Takoma Park artist Nina Falk forges lilting glass sculptures that mirror her work as a classical musician

Nina Falk's glass creations


Looking for Light incorporates embedded copper
and brass wire.

Artist Nina Falk’s colorful, lilting glassworks dance with grace and light. If this description seems just as suited to a musical performance, there’s a reason. Falk enjoys a parallel career as an acclaimed classical violinist, and the same phrases, used in reviews of her ensemble playing, apply equally to her buoyant glass art. In Falk’s dual-career world, one art complements the other in perfect harmony.

“A lot of my glass is an expression of my musical life,” she explains. “I don’t mull over how to express music in glass, but the experience of music is always running through me, and a great deal of what I’ve learned about balance, rhythm, texture and form in music is translated into glass.”

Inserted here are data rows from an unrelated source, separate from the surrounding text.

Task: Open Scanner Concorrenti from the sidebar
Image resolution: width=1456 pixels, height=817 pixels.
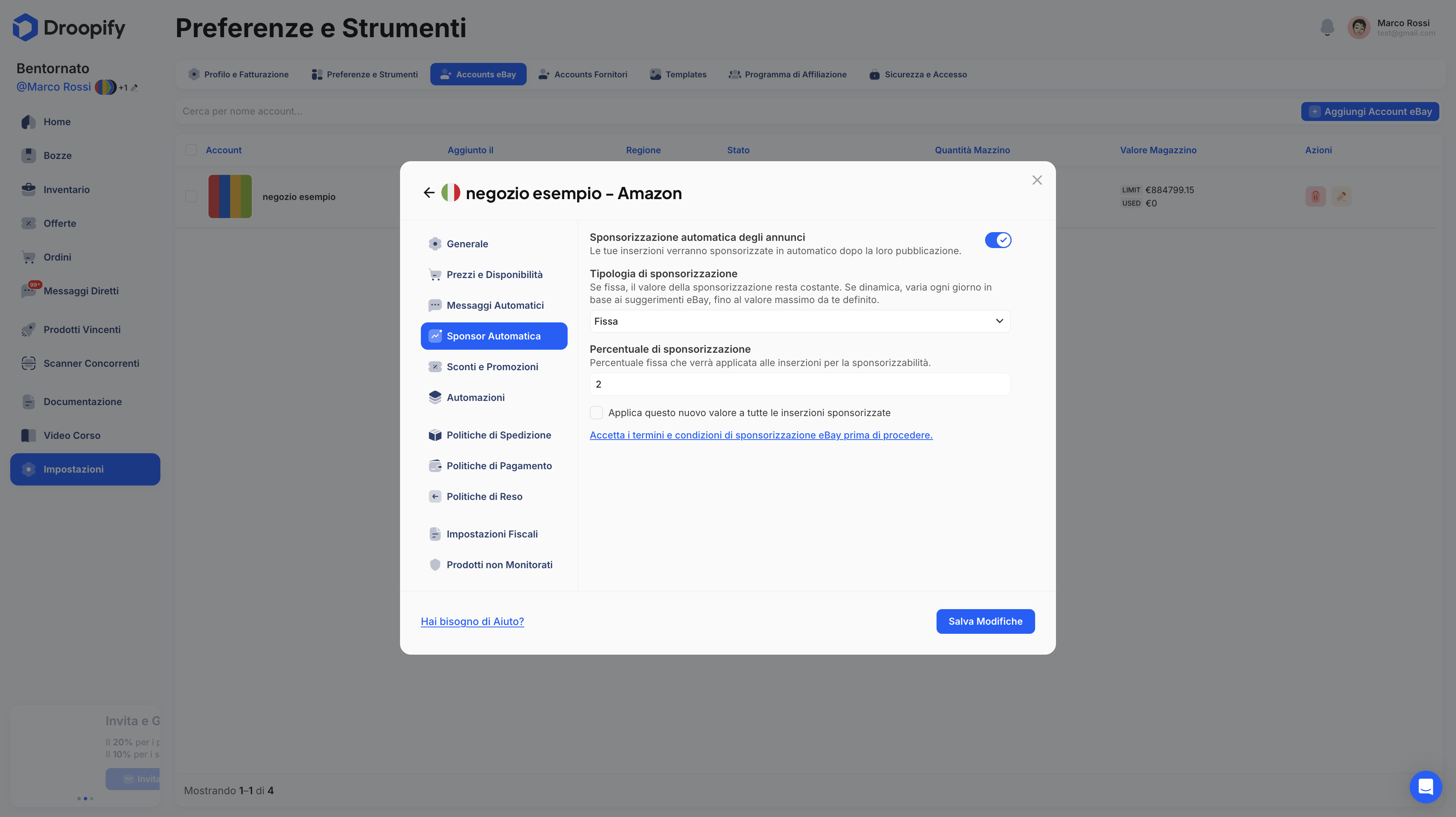Action: [91, 363]
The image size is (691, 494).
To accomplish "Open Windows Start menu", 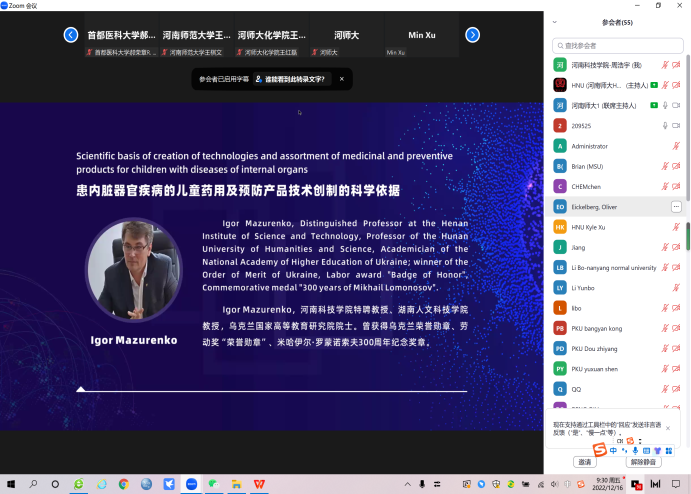I will (x=9, y=484).
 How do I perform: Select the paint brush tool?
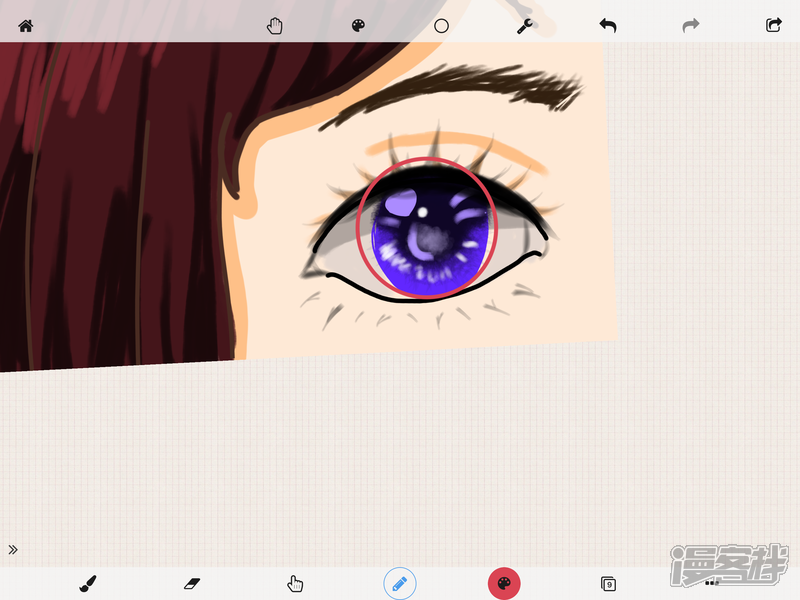pos(87,583)
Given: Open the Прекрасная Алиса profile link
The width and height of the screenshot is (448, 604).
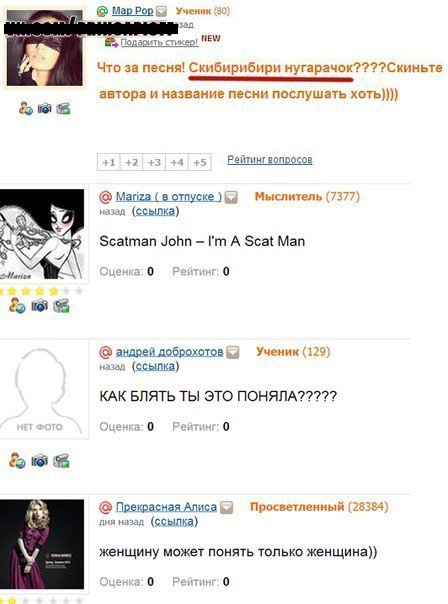Looking at the screenshot, I should [x=166, y=507].
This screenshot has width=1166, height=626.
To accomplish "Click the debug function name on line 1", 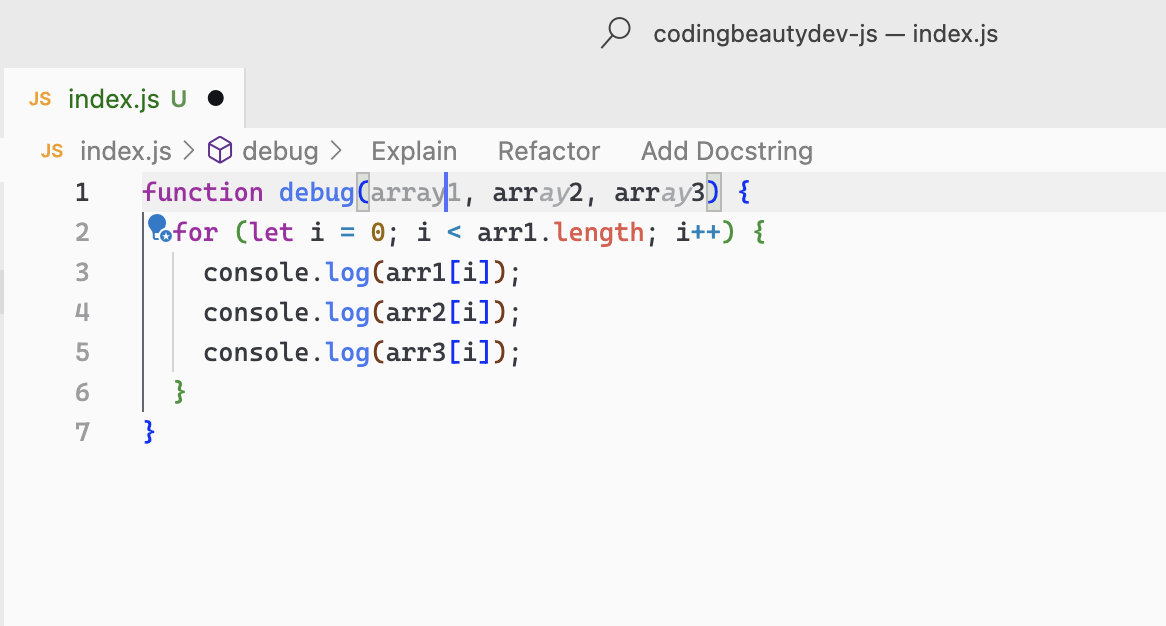I will point(317,193).
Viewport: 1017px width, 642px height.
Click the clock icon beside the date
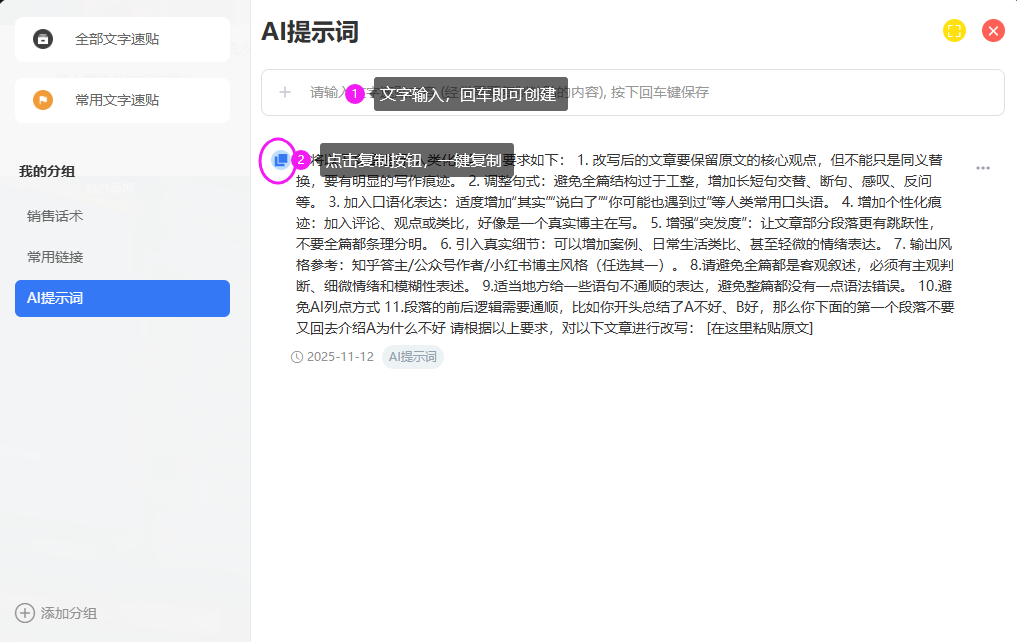click(x=297, y=357)
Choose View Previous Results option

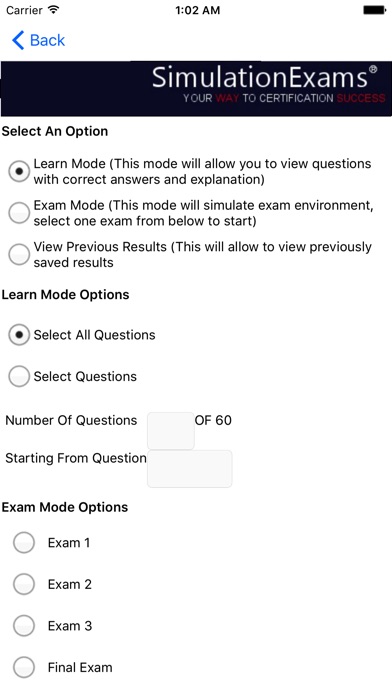19,255
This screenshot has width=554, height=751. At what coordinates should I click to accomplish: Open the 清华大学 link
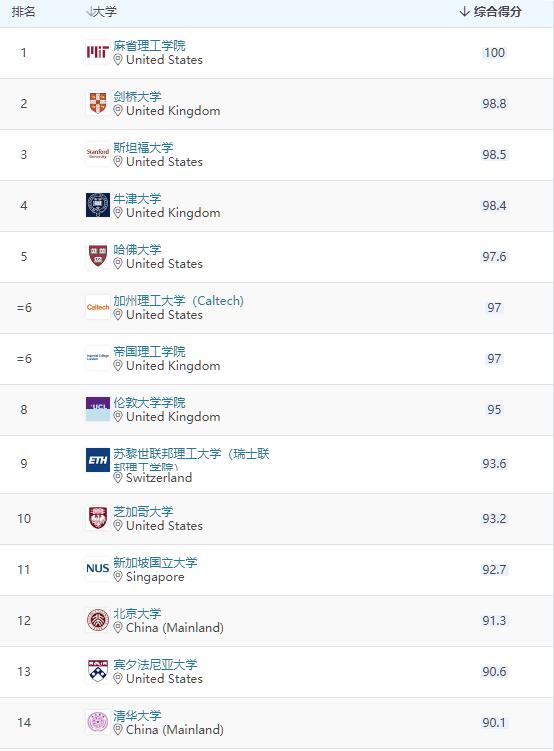[x=137, y=716]
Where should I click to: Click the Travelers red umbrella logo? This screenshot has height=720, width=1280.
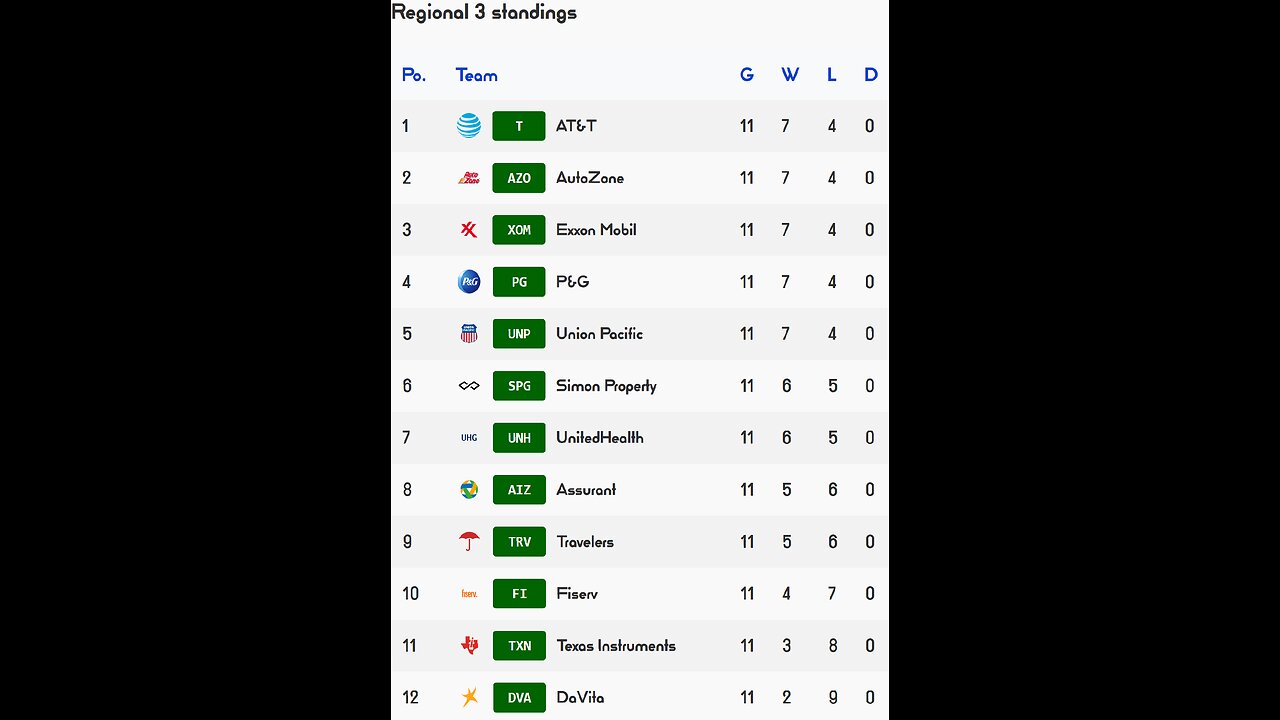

In her signature sculptures, called Waves, each gently billowing piece suggests a sense of movement that can be linked to the flow of music, water or life. “I look for purity and simplicity in design,” she says. “It’s always about the oneness of life and the beauty of a curve and how the curve is seen in nature and everything that flows.”

Falk is fascinated with the play of light on these undulating forms, with their highly textured surfaces, a counterpoint of horizontal threads and vertical grooves on two sides. As light changes throughout the day, the colors also shift. When the pieces are combined in staggered groups, the chromatic interest intensifies, as colors appear differently on single or overlapping sheets of glass.

A recurring leitmotif weaves its way through all her designs: the violin. “Sitting in the orchestra waiting to play, I spent a lot of time focused on my violin,” she recalls. “My first violin was beautiful, a child’s-size instrument by a very famous maker. I loved to study it.”

She traces the dynamic curves in her glasswork to the violin’s sinuous shape. The threaded texture of her sculptures echoes the fine lines of a violin’s wood grain, strings and hair bow. Even her color preferences—shades of amber and turquoise—relate to the warm hues of violin varnish. “I think of it as honey,” she notes, smiling.

Falk grew up in New York and started playing the violin at age eight. She took music lessons in Juilliard’s Preparatory Division, alongside fellow students Pinchas Zukerman and Itzhak Perlman. Graduating from Oberlin Conservatory of Music, she received a Fulbright fellowship to study violin-making in Europe.


Artist Nina Falk in her Takoma Park studio.

Throughout this time, the talented musician was also drawn to art. When she first entered New York’s High School of Music and Art, she seriously considered changing majors, remembering moments when “I looked longingly at art students carrying their portfolios.” In college she took sculpture and painting classes.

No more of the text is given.